A decisão foi proferida no Agravo de Instrumento apresentado pela Câmara contra a liminar que havia suspendido toda a eleição da Mesa Diretora realizada em 16 de dezembro de 2025. O desembargador concedeu efeito suspensivo parcial, restabelecendo apenas os cargos que não foram diretamente questionados no mandado de segurança.

Com isso, Vicervânio Bez Fontana, o Toco (MDB), retorna oficialmente à presidência, e Valdnei da Silva, o Chicão (PL), volta à vice-presidência.

A eleição de dezembro ocorreu de forma individualizada, cargo a cargo, e não por chapa fechada. Esse foi um dos fundamentos considerados pelo desembargador para não manter a suspensão integral da Mesa. Em análise preliminar, ele apontou que o possível problema jurídico estaria restrito à eleição dos cargos de 1º e 2º secretários.

Esses cargos foram disputados por Maria Luiza Da Rolt (PP) e Marcel Freitas (PSD), que ingressaram com mandado de segurança alegando descumprimento da proporcionalidade partidária. Na votação, Julio Fogaça (MDB) venceu Maria Luiza para 1º secretário por 5 votos a 4, e Gilson Clemes (PL) derrotou Marcel Freitas para 2º secretário pelo mesmo placar.

Na decisão, o desembargador registrou que há indício de irregularidade, ao menos em análise preliminar, apenas na eleição das secretarias. Por isso, a liminar que suspendia toda a Mesa foi parcialmente modificada. Presidente e vice retornam, mas a parte da eleição que envolve 1º e 2º secretários segue suspensa.
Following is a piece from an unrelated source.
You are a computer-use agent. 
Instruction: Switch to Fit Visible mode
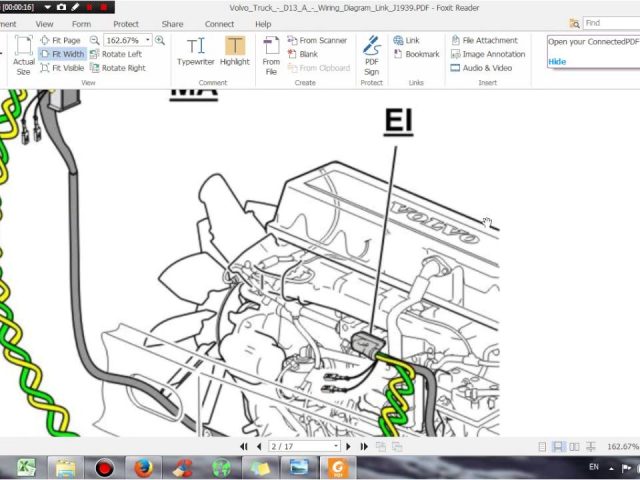coord(62,68)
O advogado autor da ação, Marcel Lodetti Fabris, afirmou que a decisão reforça o entendimento já defendido no processo.

“O desembargador reconheceu que há irregularidade na eleição da primeira e da segunda secretaria. A decisão deixa claro que o problema não está na presidência, mas sim na forma como foram ocupadas as secretarias. Mais cedo ou mais tarde, isso terá que ser corrigido”, declarou.

Segundo ele, a decisão não determina expressamente a realização de nova eleição, mas aponta o caminho para regularização.

“Ou a Câmara corrige o ato, promovendo nova eleição para os cargos de 1º e 2º secretários, ou a situação continuará judicializada. A proporcionalidade partidária precisa ser respeitada”, completou.

Apesar do retorno de Toco e Chicão, a situação administrativa permanece travada. Pelas normas internas da Câmara, pagamentos, compras e demais atos administrativos dependem da assinatura conjunta da presidência e da secretaria. Sem secretário em exercício regular, esses procedimentos continuam impedidos.

Na prática, a Câmara volta a ter presidente e vice formalmente restabelecidos, mas segue com a Mesa incompleta. As sessões legislativas podem ocorrer, porém a pauta administrativa permanece limitada.

A decisão do desembargador é liminar e ainda será analisada pelo colegiado do Tribunal. Paralelamente, o juiz de primeira instância pode proferir sentença no processo principal, o que poderá alterar novamente o cenário.